David Hilliard has given the Anglican Church in Australia and Aotearoa New Zealand a unique, valuable and fascinating memoir of Anglo-Catholicism in this part of the world. He is even-handed, honest and careful with facts and opinions, providing an excellent bird’s eye view of the stories and of the many characters. Here are the issues and the outcomes of this ancient and modern renewal movement as it arrived and developed. The research and referencing are impeccable.
David calls his book ‘A Short History’, which means that anyone who wants to gain a clear and professional overview of Anglo-Catholicism down under is treated to a reliable and definitive guide, without being bogged down in minutiae and rhetoric. For those of us who have been influenced by this rich and transforming tradition, there is much that will bring new insights, evoke deep memory and bring again a certain inspiration from this presentation. This is a story that might otherwise have been inaccessible to memory on this scale.
A very poignant example of this kind of personal echo comes from the early life of Archbishop Sir Paul Reeves when he felt drawn to become an acolyte at the Anglo-Catholic Church of Saint Thomas Newtown in Wellington in the late 1940s. This church spawned the highly respected and ongoing Wellington City Mission, while also becoming a beautiful and boutique example of Open Catholic veneration and sacramental beauty. Here is a description taken from Paul’s family accounts:
‘Paul felt something move him to go, and gradually became part of that faith community. He recalled being asked to carry a candle as a server in the sanctuary and remained on that roster. The church was anglo-catholic in style and Paul began to internalise the faith through the sacraments he was participating in and, also through the caring example of the vicar. One day Paul passed the window of the vicar’s study, to see the Rev’d Nigel Williams kneeling in personal prayer. This made a lasting impression on the young boy, glimpsing something deep, personal and mysterious’.

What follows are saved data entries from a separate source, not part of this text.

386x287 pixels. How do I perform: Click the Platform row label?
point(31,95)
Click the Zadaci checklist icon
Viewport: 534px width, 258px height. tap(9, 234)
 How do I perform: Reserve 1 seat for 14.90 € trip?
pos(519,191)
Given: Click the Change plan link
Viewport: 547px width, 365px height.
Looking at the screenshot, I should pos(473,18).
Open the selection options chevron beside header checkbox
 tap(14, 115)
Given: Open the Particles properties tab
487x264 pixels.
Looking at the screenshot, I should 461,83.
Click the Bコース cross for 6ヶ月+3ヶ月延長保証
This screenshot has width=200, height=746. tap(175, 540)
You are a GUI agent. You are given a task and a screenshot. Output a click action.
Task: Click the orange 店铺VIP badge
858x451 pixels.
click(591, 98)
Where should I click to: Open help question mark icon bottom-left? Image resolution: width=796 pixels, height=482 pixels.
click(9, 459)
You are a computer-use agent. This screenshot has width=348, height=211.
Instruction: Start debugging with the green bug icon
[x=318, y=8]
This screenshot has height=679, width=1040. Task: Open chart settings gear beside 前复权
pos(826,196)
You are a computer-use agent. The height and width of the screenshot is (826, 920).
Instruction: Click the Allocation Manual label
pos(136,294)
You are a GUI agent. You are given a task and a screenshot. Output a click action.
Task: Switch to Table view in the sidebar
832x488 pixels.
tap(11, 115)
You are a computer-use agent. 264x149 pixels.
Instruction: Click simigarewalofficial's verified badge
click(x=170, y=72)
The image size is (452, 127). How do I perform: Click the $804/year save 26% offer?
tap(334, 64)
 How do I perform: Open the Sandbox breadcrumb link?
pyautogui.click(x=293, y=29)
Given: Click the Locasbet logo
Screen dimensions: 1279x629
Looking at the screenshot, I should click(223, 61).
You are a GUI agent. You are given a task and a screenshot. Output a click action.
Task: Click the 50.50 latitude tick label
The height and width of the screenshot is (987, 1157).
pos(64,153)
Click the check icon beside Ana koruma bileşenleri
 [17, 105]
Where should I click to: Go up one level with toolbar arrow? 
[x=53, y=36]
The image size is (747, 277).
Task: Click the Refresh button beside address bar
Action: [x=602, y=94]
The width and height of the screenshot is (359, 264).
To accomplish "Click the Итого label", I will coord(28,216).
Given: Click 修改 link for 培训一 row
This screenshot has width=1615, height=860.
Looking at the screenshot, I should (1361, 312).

This is an example of a simple and memorable experience of Anglo-Catholicism where it is capable of stirring deep intuitive movements of the spirit, where transcendence and immanence combine to transform people at their core. Something like this lies implicitly rather than explicitly within many of David’s accounts. Paul was of Māori heritage, and it is interesting to note that a new indigenous Anglo-Catholic influence is emerging in a noticeable number of the new generation of Māori clergy today.
David carefully describes the assertive rise, the effectiveness, the eccentricities and the decline of this unique movement in some places, but he also notices how its influence goes on in certain ways. The Deoxyribonucleic acid (DNA) of the Oxford Movement, for example, continues to reassert itself whenever deep regular prayer and the reverent celebration of the eucharist combine with a highly committed community-facing mission, moved by an outward compassion, stirred by the divine love. This was the case as David notes, with the Anglican Society of St Francis Friary of the Divine Compassion in Kirikiriroa Hamilton from 2002 to 2016. Each day the brothers kept the prayer offices and eucharist while supporting a large Christian social service village. The memory of the brothers’ ministry of hospitality, solidarity and prayer continues to be revered in the village to this day. They being dead, yet speak.
Anglican religious life and Anglo-Catholic parishes are described in all their variety and influence in the much larger, more assertive and widespread Australian scene. It was moving to read the valuable story of the Kelham-derived Society of the Sacred Mission and their still highly relevant priorities for the world of today, even though their fortunes have changed. The vision that motivated them is surely crucial for an open catholic missiology now. I can clearly recall being buoyed up by the joy, the camaraderie and the down-to-earth sanctity of a group Society of the Sacred Mission (SSM) trained clergy at one of their regular reunions in Perth. There was a tangible charism of loving energy in the room. Anglican Australian religious and their associated people of different forms have made and continue to make a unique contribution to some dioceses that otherwise wouldn’t be there.
This book has made me realize again that Anglo-Catholicism continues to influence the church of today in spite of so many outward, cultural and generational changes. This influence of course is sometimes invisible, so that the Anglo-Catholic gene pool morphs and lives on in ways we can’t always see. Those we can see include some resilient and distinct examples. David’s book helps us in a special way to recognize the deeper taproots; their shape, their colour and their location.
Any confluence of profound encounter with word and sacrament today is surely testament to this ongoing life stream, which is a gift from the very heart of God. The best of the gifts and experience of Anglo-Catholicism, derived from the deposit of faith itself, are therefore essential to a once and future church. This is story of love, and of hope and of human limitation. Although the heart of the story is old, the love, the hope and the limitation are ever new. ‘Anglo- Catholicism in Australia and New Zealand, A short history’, will provide a cairn sign to mark where the heartwood and the tap roots of the story, its shape, its colour and its locations down this way can be found. David Hillier’s book calls us back to those ever-refreshing wellsprings of grace that invigorated so many, in this particular expression of the cause of righteousness and justice.